> **Data in this exercise**:

======

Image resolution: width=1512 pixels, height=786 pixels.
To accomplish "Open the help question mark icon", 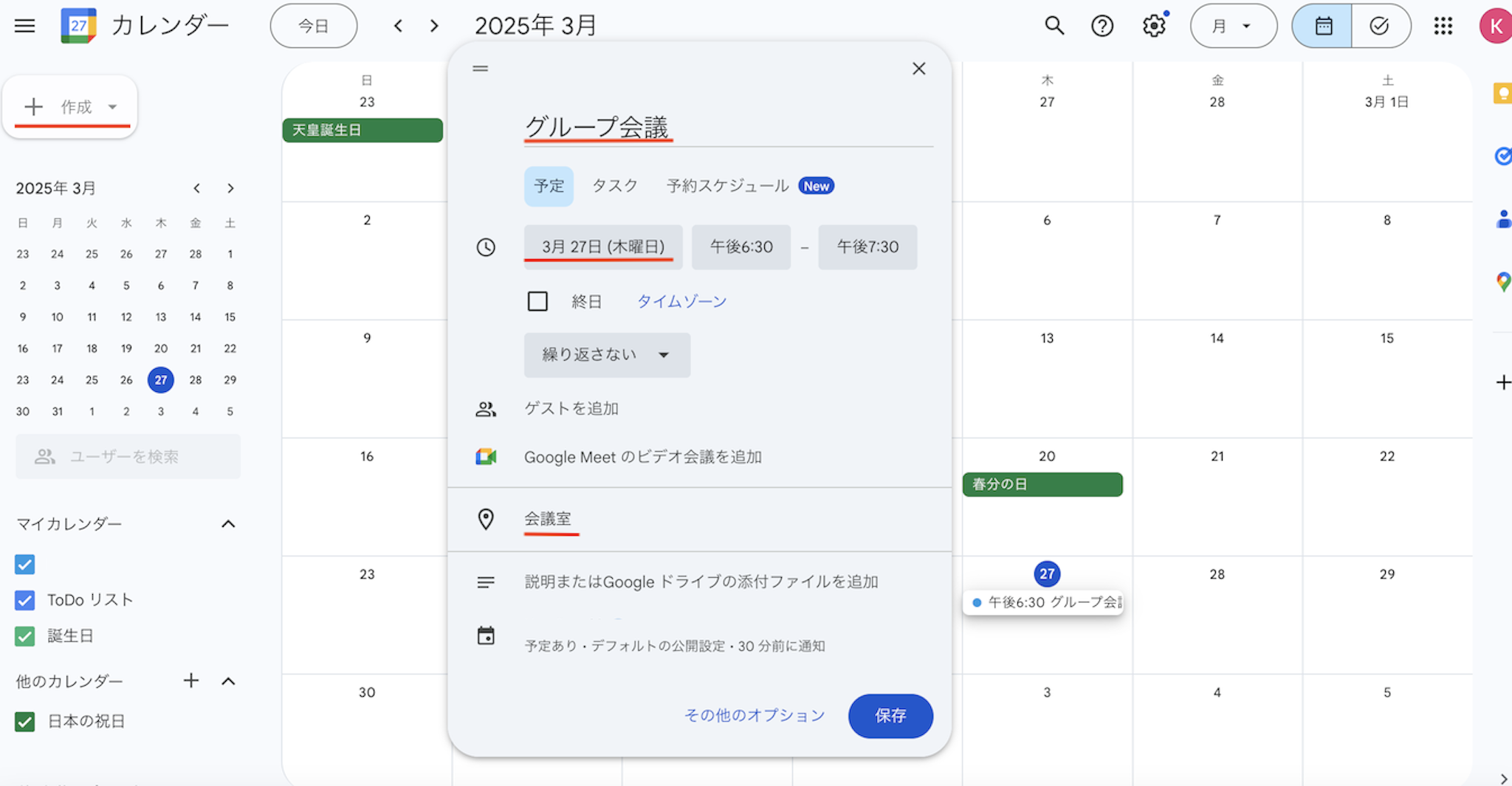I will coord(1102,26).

======

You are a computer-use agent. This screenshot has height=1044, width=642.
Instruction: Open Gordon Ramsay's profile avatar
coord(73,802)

======

> **What to work on**:
Whenever the word "height" appears in a line of the listing, report that line.

> **Answer to this exercise**:
Image resolution: width=1512 pixels, height=786 pixels.
You are a computer-use agent. This screenshot has height=1044, width=642.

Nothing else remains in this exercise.